2025-04-17 マックス・プランク研究所(MPI)
<関連情報>
- https://www.mpg.de/24545135/necroptosis-regulation-balancing-life-and-death
- https://www.cell.com/molecular-cell/fulltext/S1097-2765(25)00259-X
MLKLの活性にはスプライシングを制御する薬剤可能な分子内相互作用が必要 MLKL activity requires a splicing-regulated, druggable intramolecular interaction
Uris Ros ∙ Veronica Martinez-Osorio ∙ Pedro A. Valiente ∙ … ∙ Manolis Pasparakis ∙ Nieves Peltzer ∙ Ana J. García-Sáez
Molecular Cell Published:April 9, 2025
DOI:https://doi.org/10.1016/j.molcel.2025.03.015
Graphical abstract
Highlights
- Alternative splicing of C-terminal helix (Hc) creates an anti-necroptotic MLKL isoform
- Necroptosis sensitivity is regulated in human and mice by antagonist variants of MLKL
- Hc accommodation into a hydrophobic groove is a critical switch for MLKL activation
- The Hc/groove of MLKL can be targeted with small molecules to inhibit necroptosis
Summary
Necroptosis is an inflammatory form of regulated cell death implicated in a range of human pathologies, whose execution depends on the poorly understood pseudokinase mixed lineage kinase domain-like (MLKL).
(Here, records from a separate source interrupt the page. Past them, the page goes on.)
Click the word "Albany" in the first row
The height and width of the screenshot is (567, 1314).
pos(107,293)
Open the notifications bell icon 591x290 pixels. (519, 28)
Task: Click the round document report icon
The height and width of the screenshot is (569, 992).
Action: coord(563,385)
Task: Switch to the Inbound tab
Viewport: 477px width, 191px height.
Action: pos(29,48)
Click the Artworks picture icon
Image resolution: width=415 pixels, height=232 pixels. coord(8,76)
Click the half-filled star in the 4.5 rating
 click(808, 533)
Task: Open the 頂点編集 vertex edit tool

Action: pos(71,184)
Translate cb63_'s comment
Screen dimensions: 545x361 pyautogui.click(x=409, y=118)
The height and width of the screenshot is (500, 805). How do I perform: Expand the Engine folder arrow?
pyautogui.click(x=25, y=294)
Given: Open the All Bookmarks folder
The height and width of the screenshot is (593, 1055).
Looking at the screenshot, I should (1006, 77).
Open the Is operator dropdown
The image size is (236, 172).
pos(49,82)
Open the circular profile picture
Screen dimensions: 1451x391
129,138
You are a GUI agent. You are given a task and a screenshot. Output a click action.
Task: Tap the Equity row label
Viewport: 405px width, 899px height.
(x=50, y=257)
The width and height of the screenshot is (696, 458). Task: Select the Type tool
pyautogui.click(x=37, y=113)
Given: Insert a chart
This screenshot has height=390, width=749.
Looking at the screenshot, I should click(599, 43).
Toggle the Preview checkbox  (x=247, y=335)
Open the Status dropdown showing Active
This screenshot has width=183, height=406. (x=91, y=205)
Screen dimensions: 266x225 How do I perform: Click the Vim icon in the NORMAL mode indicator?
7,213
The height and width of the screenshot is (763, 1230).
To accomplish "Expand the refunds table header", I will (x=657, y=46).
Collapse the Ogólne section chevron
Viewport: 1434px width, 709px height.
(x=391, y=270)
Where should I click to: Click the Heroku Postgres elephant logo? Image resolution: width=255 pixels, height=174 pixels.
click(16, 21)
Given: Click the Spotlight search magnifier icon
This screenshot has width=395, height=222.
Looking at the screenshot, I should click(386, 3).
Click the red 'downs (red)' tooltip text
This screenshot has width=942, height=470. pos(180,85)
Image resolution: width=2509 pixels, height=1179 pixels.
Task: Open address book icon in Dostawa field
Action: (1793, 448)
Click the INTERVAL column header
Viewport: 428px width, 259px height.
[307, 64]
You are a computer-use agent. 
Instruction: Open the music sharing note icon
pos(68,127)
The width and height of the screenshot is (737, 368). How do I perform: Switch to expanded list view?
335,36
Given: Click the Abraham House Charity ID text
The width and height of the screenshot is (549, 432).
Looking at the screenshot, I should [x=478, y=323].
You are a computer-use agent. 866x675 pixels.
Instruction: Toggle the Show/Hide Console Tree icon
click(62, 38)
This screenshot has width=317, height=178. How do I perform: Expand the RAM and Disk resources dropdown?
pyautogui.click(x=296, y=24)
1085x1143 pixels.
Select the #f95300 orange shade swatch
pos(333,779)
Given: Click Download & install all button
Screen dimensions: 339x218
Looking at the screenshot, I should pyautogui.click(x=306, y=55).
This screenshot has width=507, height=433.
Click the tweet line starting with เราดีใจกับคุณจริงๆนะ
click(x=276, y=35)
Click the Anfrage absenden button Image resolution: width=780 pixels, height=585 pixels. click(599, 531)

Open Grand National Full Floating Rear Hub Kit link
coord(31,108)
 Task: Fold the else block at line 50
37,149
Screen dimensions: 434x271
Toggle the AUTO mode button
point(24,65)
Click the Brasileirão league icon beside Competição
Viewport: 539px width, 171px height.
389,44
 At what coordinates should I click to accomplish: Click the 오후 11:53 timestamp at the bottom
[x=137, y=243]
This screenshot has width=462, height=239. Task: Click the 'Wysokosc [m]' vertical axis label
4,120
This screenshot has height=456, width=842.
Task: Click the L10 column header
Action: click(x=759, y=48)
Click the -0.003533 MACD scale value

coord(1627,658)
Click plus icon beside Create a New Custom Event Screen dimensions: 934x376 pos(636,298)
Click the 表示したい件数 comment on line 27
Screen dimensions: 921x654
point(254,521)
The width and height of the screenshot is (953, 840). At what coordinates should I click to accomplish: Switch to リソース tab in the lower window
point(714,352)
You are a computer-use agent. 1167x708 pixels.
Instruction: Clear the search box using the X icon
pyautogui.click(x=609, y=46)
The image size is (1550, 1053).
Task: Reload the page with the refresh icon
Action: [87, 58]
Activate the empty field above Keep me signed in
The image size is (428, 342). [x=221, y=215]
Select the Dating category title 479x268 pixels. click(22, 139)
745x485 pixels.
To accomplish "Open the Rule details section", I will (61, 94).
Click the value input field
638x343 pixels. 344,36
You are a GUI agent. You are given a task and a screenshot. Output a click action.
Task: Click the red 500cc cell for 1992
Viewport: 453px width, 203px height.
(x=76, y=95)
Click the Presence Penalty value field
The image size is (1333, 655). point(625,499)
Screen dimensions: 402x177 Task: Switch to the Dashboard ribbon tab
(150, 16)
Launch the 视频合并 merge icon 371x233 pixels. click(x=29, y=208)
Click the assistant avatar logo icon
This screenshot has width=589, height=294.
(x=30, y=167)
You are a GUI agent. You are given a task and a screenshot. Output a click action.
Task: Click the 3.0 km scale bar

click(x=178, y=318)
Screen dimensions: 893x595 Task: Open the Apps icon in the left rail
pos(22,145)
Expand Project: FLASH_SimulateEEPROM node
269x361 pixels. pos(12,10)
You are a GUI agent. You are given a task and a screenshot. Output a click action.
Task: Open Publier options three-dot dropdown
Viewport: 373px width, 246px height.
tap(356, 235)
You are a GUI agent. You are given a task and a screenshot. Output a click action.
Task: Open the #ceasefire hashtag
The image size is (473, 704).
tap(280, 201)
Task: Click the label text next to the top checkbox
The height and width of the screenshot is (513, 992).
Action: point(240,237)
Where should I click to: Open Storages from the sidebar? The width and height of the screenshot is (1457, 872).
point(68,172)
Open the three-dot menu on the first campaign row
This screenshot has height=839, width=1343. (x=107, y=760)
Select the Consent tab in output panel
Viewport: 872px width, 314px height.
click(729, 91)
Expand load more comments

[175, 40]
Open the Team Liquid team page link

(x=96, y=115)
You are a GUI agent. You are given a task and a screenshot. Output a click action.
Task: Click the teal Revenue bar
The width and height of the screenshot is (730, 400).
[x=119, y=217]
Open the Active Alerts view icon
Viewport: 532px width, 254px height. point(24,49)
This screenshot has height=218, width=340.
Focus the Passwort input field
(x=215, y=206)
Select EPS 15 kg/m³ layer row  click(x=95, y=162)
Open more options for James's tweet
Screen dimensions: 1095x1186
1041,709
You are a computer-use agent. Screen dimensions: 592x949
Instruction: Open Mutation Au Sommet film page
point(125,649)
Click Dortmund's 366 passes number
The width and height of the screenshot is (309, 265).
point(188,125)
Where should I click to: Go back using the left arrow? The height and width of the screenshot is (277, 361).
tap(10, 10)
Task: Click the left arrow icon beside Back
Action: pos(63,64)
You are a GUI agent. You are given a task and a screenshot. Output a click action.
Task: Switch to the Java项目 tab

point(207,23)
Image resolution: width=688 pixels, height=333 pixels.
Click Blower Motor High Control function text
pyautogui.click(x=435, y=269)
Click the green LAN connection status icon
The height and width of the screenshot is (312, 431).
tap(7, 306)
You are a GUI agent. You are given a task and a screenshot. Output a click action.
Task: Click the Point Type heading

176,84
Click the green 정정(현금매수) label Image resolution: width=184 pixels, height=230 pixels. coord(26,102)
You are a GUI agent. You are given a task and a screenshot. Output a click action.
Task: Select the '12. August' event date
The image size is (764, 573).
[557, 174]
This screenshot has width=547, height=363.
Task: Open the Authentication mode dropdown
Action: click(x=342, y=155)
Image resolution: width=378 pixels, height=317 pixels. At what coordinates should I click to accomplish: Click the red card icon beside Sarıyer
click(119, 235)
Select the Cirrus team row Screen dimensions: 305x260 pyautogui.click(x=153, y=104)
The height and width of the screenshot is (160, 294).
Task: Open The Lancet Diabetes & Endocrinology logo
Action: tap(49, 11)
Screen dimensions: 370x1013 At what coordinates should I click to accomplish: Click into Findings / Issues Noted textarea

Here, we report that splicing-dependent insertion of a short amino acid sequence in the C-terminal α-helix (Hc) of MLKL abolishes cell killing activity and creates an anti-necroptotic isoform that counteracts cell death induced by the necroptosis-proficient protein in mice and humans. We show that interaction of Hc with a previously unrecognized hydrophobic groove is essential for necroptosis, which we exploited in a strategy to identify small molecules that inhibit MLKL and substantially ameliorate disease in murine models of necroptosis-driven dermatitis and abdominal aortic aneurysm. Thus, alternative splicing of microexons controls the ability of MLKL to undergo an intramolecular rearrangement essential for necroptosis with potential to guide the development of allosteric MLKL inhibitors for the treatment of human disease.